**** RECORDS FOR THE TASK ****

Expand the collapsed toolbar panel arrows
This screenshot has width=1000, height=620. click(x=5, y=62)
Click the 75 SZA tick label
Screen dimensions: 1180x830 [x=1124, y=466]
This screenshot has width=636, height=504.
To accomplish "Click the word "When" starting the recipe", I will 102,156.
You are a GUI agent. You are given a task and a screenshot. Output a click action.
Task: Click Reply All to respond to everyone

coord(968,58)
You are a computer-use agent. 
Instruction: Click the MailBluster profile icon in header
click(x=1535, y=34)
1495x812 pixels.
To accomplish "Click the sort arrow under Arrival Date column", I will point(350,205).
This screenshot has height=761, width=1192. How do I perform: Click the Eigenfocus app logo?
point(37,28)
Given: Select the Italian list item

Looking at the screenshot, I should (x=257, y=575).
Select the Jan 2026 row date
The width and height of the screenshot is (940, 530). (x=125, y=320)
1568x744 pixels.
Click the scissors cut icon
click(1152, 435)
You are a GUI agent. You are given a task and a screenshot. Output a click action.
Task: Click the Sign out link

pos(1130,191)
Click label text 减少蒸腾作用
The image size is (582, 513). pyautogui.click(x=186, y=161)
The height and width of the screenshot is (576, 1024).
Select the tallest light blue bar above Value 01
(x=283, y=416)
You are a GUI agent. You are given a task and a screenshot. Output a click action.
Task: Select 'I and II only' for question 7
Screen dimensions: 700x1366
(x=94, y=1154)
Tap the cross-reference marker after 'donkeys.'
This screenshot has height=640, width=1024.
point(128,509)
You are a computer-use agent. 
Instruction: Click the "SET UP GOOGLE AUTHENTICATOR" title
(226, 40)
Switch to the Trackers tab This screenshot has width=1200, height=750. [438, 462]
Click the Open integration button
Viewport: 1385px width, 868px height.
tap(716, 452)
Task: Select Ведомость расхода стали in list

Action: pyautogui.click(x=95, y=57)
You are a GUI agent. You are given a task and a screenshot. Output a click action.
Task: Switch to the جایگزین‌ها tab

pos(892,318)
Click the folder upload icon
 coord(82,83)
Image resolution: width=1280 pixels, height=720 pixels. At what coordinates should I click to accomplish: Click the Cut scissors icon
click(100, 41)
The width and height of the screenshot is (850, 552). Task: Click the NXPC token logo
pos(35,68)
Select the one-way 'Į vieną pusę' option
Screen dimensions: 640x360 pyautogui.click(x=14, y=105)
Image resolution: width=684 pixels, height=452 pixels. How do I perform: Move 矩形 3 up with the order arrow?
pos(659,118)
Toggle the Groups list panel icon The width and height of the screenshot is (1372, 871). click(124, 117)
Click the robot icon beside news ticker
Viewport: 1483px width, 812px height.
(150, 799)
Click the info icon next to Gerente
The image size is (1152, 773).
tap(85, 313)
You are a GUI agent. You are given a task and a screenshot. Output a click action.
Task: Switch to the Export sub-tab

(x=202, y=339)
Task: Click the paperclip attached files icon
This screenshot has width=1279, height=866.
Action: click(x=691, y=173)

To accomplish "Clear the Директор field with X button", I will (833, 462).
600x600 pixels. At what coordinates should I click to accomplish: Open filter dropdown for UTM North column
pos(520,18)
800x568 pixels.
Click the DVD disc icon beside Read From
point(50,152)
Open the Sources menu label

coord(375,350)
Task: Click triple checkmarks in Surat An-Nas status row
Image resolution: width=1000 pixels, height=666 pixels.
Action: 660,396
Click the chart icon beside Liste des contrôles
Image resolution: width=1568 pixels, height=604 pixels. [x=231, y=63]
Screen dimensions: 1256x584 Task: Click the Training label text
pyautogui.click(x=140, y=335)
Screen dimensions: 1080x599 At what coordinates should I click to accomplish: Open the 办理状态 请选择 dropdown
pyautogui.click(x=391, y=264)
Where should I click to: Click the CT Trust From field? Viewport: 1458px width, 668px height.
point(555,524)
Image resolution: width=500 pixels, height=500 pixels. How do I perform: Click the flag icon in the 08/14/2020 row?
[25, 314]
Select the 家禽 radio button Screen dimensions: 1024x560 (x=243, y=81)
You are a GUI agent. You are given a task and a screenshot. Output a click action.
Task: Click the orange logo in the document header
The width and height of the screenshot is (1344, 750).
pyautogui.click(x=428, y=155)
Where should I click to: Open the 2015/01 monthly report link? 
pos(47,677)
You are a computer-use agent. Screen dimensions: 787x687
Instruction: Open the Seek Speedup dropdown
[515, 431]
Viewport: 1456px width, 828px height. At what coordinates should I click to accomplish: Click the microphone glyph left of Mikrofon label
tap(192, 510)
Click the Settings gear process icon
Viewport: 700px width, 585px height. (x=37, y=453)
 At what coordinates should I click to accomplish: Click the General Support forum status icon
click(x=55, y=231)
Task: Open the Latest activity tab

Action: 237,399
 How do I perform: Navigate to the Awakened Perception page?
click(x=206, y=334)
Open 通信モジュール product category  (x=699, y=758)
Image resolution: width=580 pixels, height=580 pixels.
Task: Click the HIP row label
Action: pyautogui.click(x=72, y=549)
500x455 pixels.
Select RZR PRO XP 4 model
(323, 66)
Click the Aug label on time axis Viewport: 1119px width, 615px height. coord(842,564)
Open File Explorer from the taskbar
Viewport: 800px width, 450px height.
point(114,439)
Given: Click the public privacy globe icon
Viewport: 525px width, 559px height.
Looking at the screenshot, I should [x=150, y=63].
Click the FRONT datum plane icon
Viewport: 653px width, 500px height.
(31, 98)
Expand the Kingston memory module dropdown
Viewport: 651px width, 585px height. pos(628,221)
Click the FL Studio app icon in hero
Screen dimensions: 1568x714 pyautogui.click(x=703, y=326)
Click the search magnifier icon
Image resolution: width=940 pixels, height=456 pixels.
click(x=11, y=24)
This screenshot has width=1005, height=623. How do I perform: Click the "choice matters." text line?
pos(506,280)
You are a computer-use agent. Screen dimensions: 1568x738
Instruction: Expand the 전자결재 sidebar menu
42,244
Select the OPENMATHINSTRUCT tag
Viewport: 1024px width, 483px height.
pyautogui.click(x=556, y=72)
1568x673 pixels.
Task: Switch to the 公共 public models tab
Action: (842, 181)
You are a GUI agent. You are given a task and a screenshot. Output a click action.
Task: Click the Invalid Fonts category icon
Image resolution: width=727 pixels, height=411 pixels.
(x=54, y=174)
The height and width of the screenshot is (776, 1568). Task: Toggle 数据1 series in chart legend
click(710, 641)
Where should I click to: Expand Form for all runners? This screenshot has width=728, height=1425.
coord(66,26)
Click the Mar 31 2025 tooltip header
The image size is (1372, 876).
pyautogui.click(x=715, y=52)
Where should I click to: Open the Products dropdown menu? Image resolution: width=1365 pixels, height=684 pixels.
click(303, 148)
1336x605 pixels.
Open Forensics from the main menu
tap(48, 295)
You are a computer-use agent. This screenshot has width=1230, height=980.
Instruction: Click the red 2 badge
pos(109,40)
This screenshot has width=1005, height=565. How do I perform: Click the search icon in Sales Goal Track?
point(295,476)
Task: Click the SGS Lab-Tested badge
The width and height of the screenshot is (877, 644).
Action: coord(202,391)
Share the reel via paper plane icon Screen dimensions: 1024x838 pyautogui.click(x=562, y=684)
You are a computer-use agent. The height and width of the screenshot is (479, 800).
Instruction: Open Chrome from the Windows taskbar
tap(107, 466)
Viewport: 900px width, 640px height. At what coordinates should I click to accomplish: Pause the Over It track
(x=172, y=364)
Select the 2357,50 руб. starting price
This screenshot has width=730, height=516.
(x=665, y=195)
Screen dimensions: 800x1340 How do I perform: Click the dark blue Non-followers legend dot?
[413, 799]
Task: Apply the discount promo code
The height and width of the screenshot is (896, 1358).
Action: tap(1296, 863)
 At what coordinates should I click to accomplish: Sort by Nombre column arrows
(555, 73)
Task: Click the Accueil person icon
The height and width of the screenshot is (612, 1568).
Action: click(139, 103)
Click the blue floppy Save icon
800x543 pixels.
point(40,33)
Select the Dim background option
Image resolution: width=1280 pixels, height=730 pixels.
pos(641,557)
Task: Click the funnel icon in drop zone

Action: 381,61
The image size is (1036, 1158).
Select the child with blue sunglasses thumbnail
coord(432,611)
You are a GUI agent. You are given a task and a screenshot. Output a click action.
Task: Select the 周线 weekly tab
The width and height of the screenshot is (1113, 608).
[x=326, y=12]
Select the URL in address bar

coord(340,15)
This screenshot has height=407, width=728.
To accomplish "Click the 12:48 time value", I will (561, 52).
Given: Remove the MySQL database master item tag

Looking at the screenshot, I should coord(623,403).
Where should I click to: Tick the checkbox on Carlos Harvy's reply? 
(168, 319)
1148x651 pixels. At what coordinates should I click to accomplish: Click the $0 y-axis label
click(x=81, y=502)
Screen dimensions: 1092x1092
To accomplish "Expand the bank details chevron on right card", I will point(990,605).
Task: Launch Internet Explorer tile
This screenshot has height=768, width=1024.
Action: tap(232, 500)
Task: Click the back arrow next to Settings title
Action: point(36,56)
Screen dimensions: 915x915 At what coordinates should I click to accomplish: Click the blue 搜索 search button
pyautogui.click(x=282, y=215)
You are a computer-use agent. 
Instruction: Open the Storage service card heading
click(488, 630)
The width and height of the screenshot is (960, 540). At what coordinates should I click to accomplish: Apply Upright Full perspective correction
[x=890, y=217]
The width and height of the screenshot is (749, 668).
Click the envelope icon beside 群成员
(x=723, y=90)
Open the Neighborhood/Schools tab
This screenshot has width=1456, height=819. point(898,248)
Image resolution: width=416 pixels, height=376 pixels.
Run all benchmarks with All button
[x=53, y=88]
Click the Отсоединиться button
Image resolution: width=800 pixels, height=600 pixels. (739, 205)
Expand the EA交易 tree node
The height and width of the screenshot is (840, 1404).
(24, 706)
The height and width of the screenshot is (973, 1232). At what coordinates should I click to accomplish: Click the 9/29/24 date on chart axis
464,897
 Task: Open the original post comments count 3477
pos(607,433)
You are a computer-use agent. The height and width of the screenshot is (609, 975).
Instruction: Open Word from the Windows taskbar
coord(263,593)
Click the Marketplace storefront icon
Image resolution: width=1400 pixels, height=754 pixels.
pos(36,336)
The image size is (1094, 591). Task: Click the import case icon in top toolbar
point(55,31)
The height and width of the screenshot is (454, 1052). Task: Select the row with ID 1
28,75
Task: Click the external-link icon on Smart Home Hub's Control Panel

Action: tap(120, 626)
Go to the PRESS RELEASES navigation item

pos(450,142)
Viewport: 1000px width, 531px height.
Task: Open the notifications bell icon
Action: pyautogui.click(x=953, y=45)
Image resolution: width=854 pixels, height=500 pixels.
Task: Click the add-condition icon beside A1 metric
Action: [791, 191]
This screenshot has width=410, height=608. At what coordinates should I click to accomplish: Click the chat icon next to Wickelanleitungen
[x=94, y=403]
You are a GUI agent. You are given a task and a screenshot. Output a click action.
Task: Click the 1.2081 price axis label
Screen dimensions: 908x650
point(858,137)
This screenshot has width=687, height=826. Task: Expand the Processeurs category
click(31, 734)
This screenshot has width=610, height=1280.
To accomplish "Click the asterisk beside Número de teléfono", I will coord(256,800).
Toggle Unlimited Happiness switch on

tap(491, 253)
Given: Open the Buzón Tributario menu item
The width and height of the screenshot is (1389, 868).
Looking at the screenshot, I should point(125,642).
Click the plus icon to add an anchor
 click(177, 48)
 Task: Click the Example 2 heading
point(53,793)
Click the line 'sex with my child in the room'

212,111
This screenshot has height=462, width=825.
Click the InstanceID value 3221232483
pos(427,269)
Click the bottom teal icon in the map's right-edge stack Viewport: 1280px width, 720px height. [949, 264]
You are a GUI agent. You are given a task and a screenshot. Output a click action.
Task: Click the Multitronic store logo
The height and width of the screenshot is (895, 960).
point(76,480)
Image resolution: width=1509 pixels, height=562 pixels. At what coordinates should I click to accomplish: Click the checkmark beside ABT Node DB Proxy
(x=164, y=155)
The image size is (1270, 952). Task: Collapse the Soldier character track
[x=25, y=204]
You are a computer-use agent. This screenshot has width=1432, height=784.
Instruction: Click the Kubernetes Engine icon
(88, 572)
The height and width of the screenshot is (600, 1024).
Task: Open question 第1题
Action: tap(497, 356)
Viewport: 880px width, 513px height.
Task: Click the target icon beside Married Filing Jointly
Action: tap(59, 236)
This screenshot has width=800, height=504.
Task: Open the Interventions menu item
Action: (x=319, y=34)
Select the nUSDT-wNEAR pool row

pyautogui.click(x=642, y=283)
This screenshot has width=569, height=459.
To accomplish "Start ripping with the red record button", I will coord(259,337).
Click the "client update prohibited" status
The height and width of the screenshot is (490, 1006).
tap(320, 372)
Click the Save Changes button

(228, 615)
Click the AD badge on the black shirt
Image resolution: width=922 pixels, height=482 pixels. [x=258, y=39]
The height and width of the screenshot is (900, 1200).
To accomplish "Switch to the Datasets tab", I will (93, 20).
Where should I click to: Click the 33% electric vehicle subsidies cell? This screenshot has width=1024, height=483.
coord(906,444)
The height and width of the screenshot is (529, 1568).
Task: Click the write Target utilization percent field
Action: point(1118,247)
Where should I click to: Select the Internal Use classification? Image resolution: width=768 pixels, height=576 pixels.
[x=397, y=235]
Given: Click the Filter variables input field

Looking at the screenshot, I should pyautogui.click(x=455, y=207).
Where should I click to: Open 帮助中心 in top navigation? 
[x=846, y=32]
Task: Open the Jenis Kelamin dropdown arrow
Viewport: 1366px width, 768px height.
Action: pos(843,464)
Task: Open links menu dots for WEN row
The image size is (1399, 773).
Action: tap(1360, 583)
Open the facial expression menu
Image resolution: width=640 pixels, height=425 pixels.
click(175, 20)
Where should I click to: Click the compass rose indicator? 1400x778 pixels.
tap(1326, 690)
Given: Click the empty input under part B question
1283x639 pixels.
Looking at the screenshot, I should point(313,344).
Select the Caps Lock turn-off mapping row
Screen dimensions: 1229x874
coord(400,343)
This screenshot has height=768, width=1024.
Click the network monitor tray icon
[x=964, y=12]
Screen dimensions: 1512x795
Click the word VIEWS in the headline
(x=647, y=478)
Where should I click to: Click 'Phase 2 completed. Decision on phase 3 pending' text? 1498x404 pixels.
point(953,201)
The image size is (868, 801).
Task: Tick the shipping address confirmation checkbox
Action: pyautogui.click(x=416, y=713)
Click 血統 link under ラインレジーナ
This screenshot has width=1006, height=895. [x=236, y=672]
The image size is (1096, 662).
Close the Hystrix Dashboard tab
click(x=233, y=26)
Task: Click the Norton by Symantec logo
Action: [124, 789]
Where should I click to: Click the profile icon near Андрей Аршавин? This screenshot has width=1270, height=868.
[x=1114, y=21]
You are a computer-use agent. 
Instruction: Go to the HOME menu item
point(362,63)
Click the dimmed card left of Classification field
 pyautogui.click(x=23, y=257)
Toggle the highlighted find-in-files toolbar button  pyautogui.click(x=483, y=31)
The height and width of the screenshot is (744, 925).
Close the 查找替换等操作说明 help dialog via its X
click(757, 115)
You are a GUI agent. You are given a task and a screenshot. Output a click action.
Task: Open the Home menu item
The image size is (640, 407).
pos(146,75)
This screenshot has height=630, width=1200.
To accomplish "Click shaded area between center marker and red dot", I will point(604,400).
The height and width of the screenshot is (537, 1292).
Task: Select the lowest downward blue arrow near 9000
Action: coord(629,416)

****

__REQUIREMENT__:
Give back, unchanged, the run of lines in the listing above that begins at the line containing "Instruction: Open the Seek Speedup dropdown" and ends at the line containing "You are a computer-use agent. Screen dimensions: 1568x738", both included.

__RESPONSE BOX__:
Instruction: Open the Seek Speedup dropdown
[515, 431]
Viewport: 1456px width, 828px height. At what coordinates should I click to accomplish: Click the microphone glyph left of Mikrofon label
tap(192, 510)
Click the Settings gear process icon
Viewport: 700px width, 585px height. (x=37, y=453)
 At what coordinates should I click to accomplish: Click the General Support forum status icon
click(x=55, y=231)
Task: Open the Latest activity tab

Action: 237,399
 How do I perform: Navigate to the Awakened Perception page?
click(x=206, y=334)
Open 通信モジュール product category  (x=699, y=758)
Image resolution: width=580 pixels, height=580 pixels.
Task: Click the HIP row label
Action: pyautogui.click(x=72, y=549)
500x455 pixels.
Select RZR PRO XP 4 model
(323, 66)
Click the Aug label on time axis Viewport: 1119px width, 615px height. coord(842,564)
Open File Explorer from the taskbar
Viewport: 800px width, 450px height.
point(114,439)
Given: Click the public privacy globe icon
Viewport: 525px width, 559px height.
Looking at the screenshot, I should [x=150, y=63].
Click the FRONT datum plane icon
Viewport: 653px width, 500px height.
(31, 98)
Expand the Kingston memory module dropdown
Viewport: 651px width, 585px height. pos(628,221)
Click the FL Studio app icon in hero
Screen dimensions: 1568x714 pyautogui.click(x=703, y=326)
Click the search magnifier icon
Image resolution: width=940 pixels, height=456 pixels.
click(x=11, y=24)
This screenshot has width=1005, height=623. How do I perform: Click the "choice matters." text line?
pos(506,280)
You are a computer-use agent. Screen dimensions: 1568x738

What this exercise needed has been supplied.